Forum Moderators: phranque
The php script I use for a place page is viewplace.php and it uses the ID for the town to determine what town it is displaying.
viewplace.php?id=1234
But I wanted nice url's like...
places/England/Gloucestershire/Watermead
I Wrote a simple php script to create the .htacess entries. It wrote them to a text file
RewriteRule ^places/England/Gloucestershire/Watermead$ places/viewplace.php?place=224
RewriteRule ^places/England/Cumbria/Watermillock$ places/viewplace.php?place=223
RewriteRule ^places/England/Gloucestershire/Watermoor$ places/viewplace.php?place=222
RewriteRule ^places/England/Cambridgeshire/Water_Newton$ places/viewplace.php?place=221
It was then a simple case of copy paste to my main .htacess file the problem being my .htacesss file now has 48485 lines, and even on localhost page load times are around 4 seconds.
Does anyone have any suggestions on how to work round this? Regex doesn't look like an option because there is nothing regular about the entries
Thanks in advance.
Mack.
RewriteRule ^places/([^/]+)/([^/]+)/([^/]+)$ places/viewplace.php?country=$1&county=$2&town=$3 [L]

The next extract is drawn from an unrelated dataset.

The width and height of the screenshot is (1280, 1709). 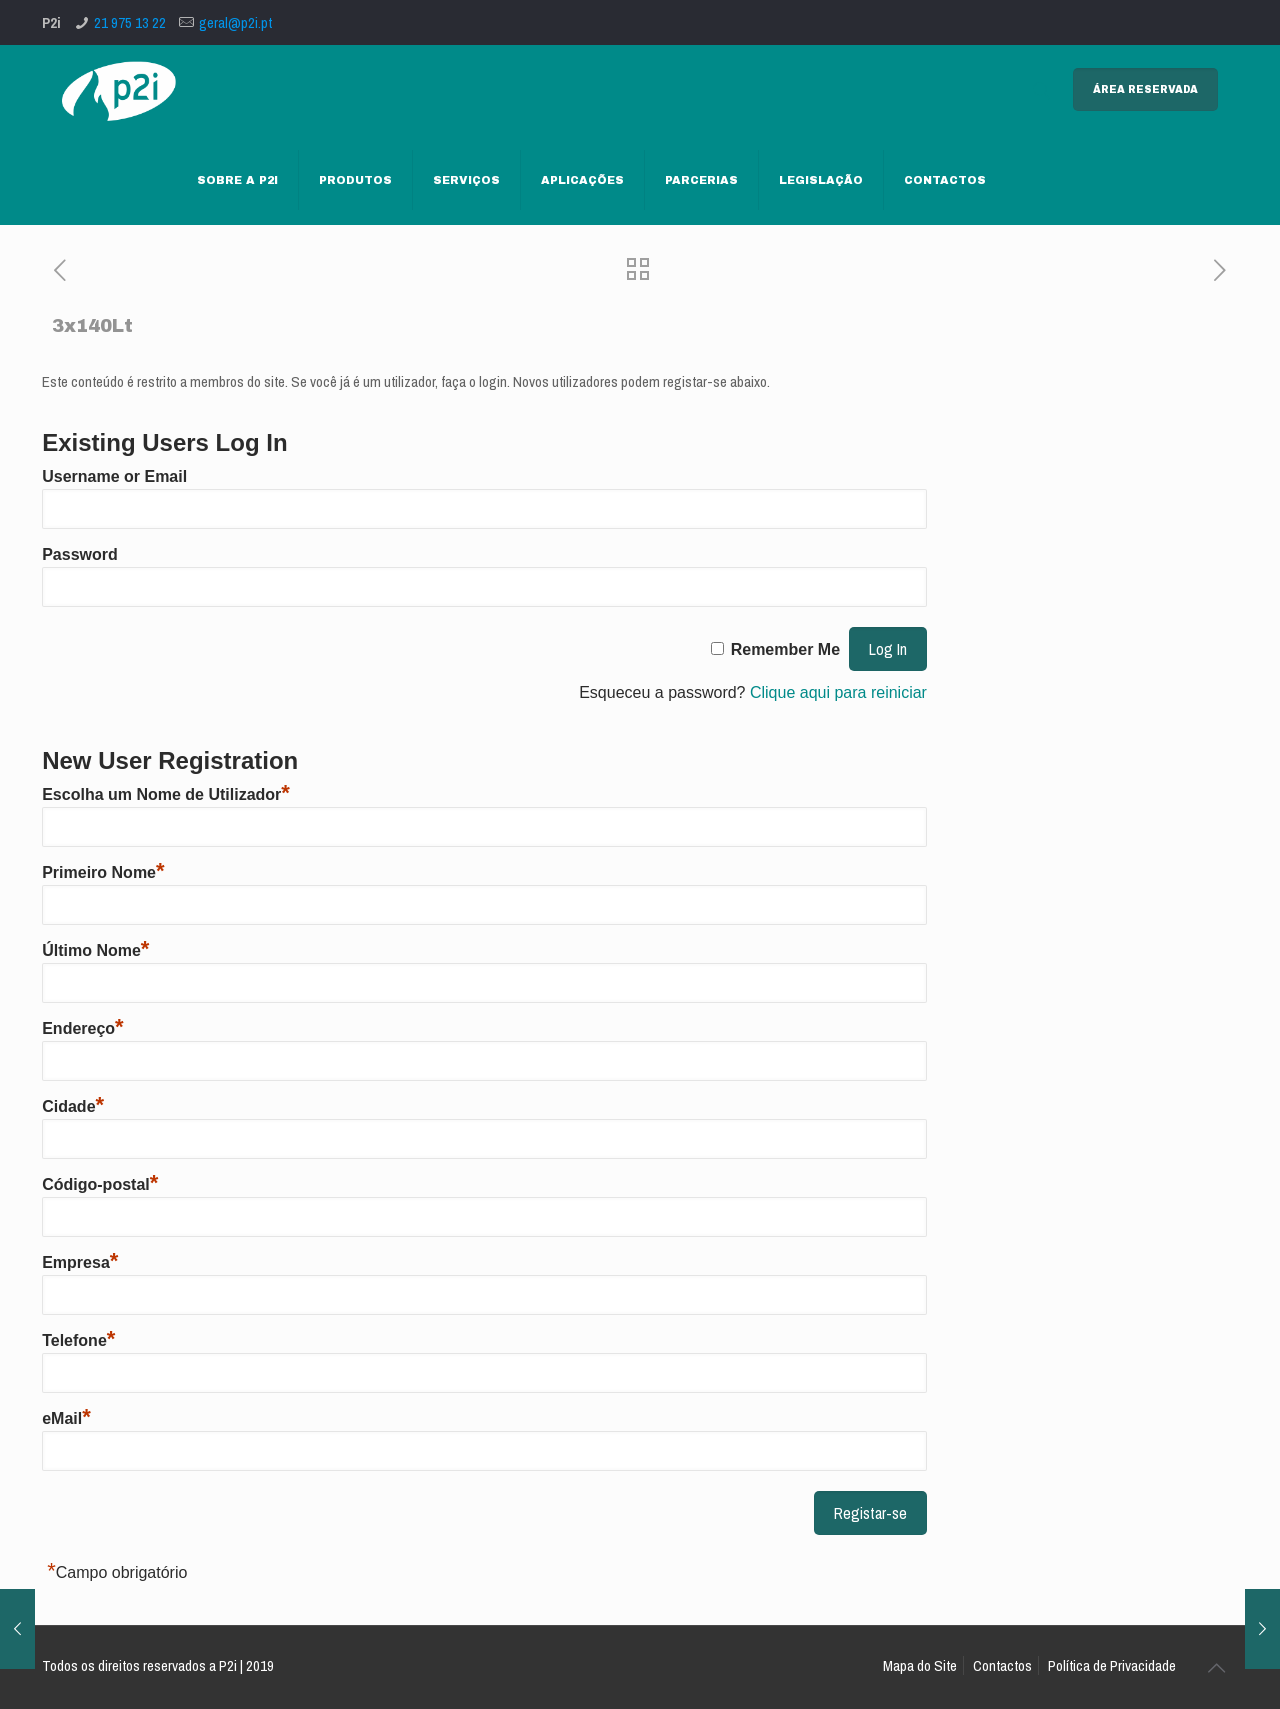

All that would be needed is for you to add a field to the town table with the country, county & town concatenated (with maybe a colon between each so there's no chance of dupes).
e.g.
England:Cumbria:Watermillock
Now index that field and you can look that up instead of the integer (but you could return the integer if other parts of the script require it) - remember that you have 3 parameters to pull in.
You can use that to call a script during the URL-to-filename translation phase of the Apache API, and then rewrite to the result of that lookup.
Generally, the script called by using a RewriteMap will be written in PERL, but it could be anything that can support reading your database. Be very careful, though; This script must never be allowed to 'die' because only one instance of this script is ever started or executed. If it dies, your server(s) won't work.
RewriteMaps must be defined at the server config level, but can then be accessed by mod_rewrite code in both server config files and in .htaccess files.